Regardless of the expert responses, I held merit in my personal experience. As I witnessed this final integration phase, Edwin went from being an invader to — what James now described as a “high priest.” Edwin was no longer an “enemy” but a “co-inhabitant.”
Edwin — not me — got the credit for “gently” nudging him to drop carbs, sugar, and alcohol, and who inadvertently led him to a ketogenic diet, metabolomics, and the amazing power of silver to bolster his immune system and stave off any possibility of physically getting sick.
The two had seemingly worked out a living situation that was a win-win.
Toward the end of the first season, The Devil With Yellow Eyes stalks Syd, and this time she has nowhere to run. That’s how I felt. James would likely tell me I was acting like a victim, but I don’t care. The parasitic nature of our now interaction had caused an entire section of my own heart to suffocate and die. James was collaborating with the critter. And I was on the outs.
“James, Edwin is getting the better of you.”
“Stop talking to Edwin in a demeaning way, you have no idea what u r talking about,” was the response I got via Skype when I asked why he had stopped trying to kill the parasites. “I’m not fucking boyfriend material or a life partner. Do I have to carve it on copper? Listen, you have lupus and autoimmune disease filters going on.”
This was the man who told me that we needed to hug every day and that I was his queen?
Later, James also admitted that he’d “be lonely without them.”

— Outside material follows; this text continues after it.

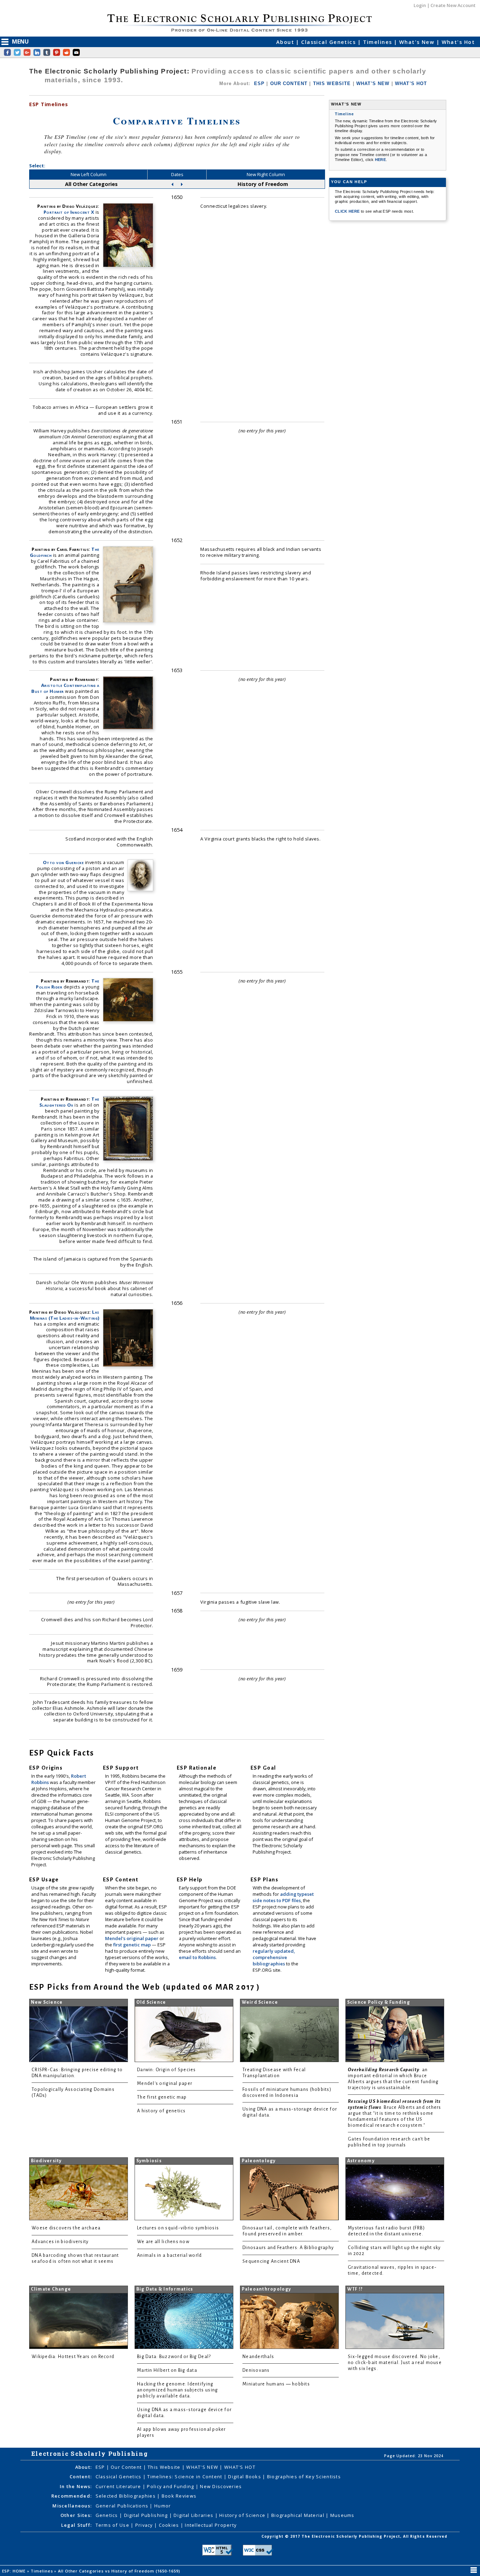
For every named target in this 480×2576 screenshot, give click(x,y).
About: (83, 2467)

“I’m the magic man,” David says cockily toward the end. I think James credited Edwin for his genius.
By then, I’d stopped plotting ways to annihilate Edwin with ayahuasca, exorcism, coffee enemas, strict detox, or love. Who was I to dictate what I thought given his” free will?” Given that parasites usually reproduce more quickly than their hosts to maintain the upper hand, I figured Edwin was keeping a firm role as master.
Perhaps you think Edwin was a coping mechanism and that James was a flaming narcissist who never really loved me at all. It certainly looked like that toward the end. But I disagree, given our history and our undeniable connection. While I could accept that he no longer wanted to be with me, the underlying aggression and venom were perplexing. I’ll maintain that Edwin was rewriting James’ memories or at the very least his perception.
The love of my life is no longer tethered to a reality I reside in. Regardless of the true impact of this mental passenger named Edwin, I was no longer his partner in crime or even a friend. Ironically, in the end, the full moon did fill James bright, but alas despite his email and my efforts, I was unable to “drown out all the other creatures of the night.”